* Dataset records
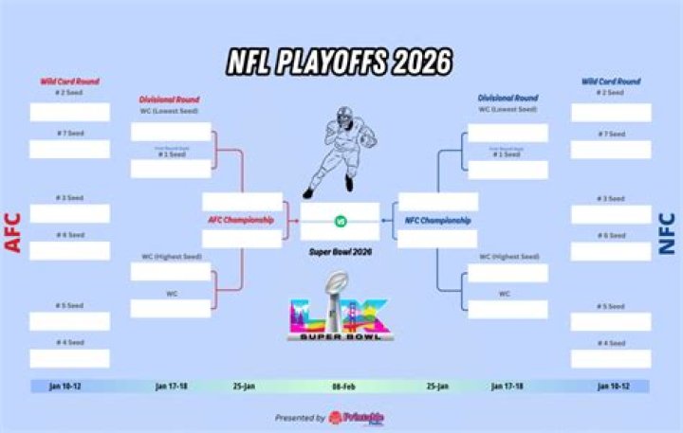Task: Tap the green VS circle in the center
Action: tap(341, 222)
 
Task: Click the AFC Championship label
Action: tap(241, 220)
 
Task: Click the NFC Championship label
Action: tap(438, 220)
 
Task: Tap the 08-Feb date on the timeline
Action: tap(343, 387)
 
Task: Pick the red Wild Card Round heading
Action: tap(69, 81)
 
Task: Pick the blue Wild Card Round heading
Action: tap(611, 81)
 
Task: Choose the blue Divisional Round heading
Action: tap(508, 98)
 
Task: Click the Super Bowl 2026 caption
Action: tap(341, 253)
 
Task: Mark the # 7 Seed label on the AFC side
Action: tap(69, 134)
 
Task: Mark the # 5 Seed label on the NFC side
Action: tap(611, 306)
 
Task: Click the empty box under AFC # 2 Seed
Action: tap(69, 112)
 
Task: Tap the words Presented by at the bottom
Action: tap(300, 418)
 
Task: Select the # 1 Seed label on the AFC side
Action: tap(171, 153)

==

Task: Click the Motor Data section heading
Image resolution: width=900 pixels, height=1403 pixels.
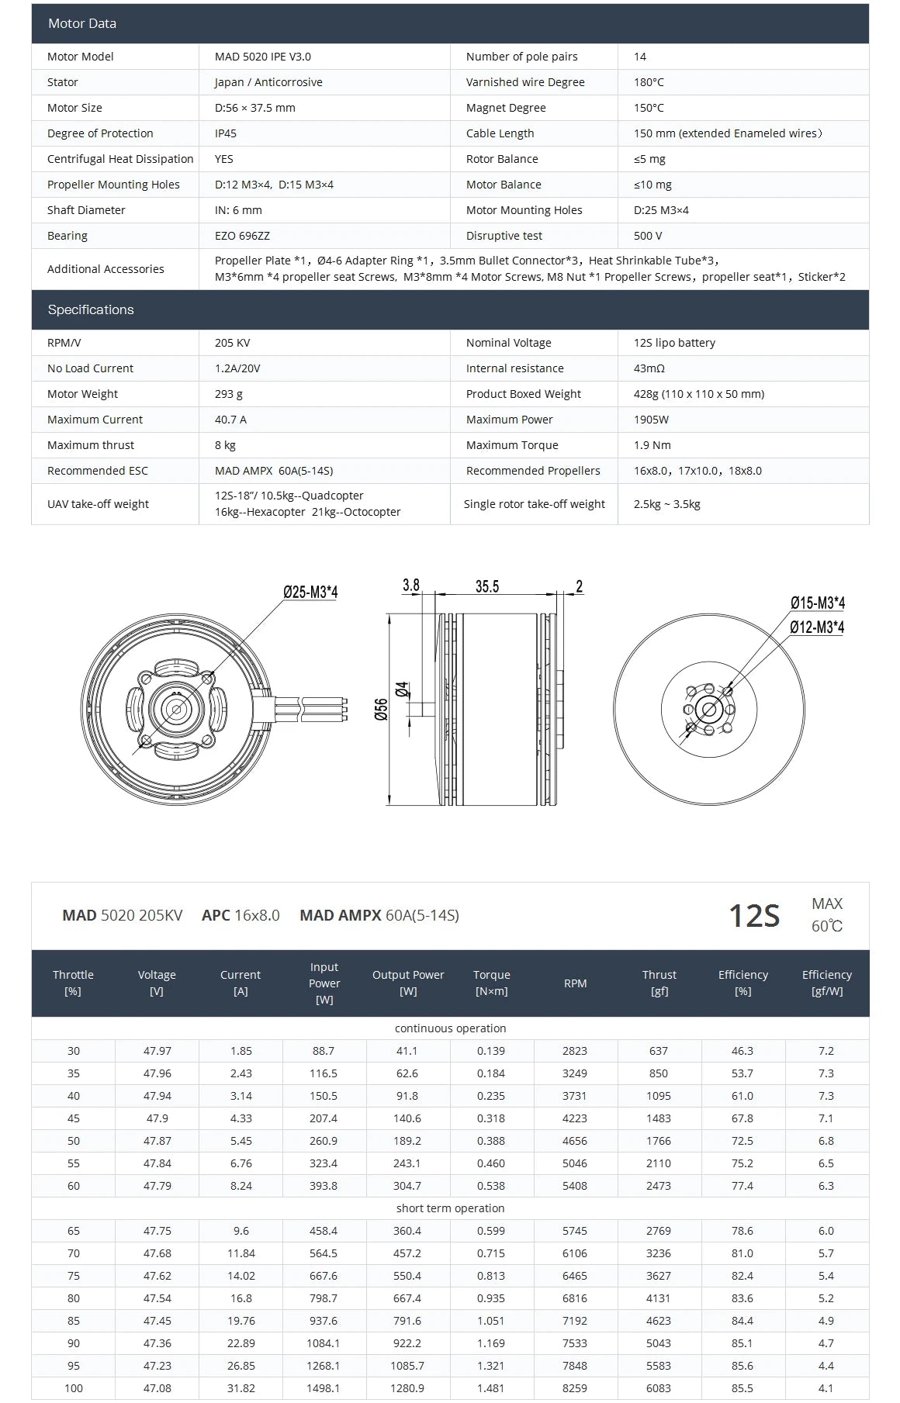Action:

==

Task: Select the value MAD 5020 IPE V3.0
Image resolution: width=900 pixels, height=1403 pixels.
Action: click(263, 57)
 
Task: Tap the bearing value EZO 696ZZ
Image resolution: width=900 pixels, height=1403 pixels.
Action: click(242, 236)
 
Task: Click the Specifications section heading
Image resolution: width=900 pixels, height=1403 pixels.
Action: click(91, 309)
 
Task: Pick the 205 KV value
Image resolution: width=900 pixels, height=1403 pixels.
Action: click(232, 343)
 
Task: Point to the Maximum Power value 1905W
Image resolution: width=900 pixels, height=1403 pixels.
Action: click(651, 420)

* Directive
Please copy the entries above word for word, starting with the line that contains "Task: Click the NFC Championship label" and going on through the line that contains "Action: tap(171, 153)", including both of those lines.

* Right answer
Task: Click the NFC Championship label
Action: tap(438, 220)
 
Task: Tap the 08-Feb date on the timeline
Action: tap(343, 387)
 
Task: Pick the red Wild Card Round heading
Action: tap(69, 81)
 
Task: Pick the blue Wild Card Round heading
Action: tap(611, 81)
 
Task: Choose the blue Divisional Round heading
Action: tap(508, 98)
 
Task: Click the Super Bowl 2026 caption
Action: tap(341, 253)
 
Task: Mark the # 7 Seed label on the AFC side
Action: tap(69, 134)
 
Task: Mark the # 5 Seed label on the NFC side
Action: tap(611, 306)
 
Task: Click the empty box under AFC # 2 Seed
Action: tap(69, 112)
 
Task: Tap the words Presented by at the bottom
Action: tap(300, 418)
 
Task: Select the # 1 Seed label on the AFC side
Action: tap(171, 153)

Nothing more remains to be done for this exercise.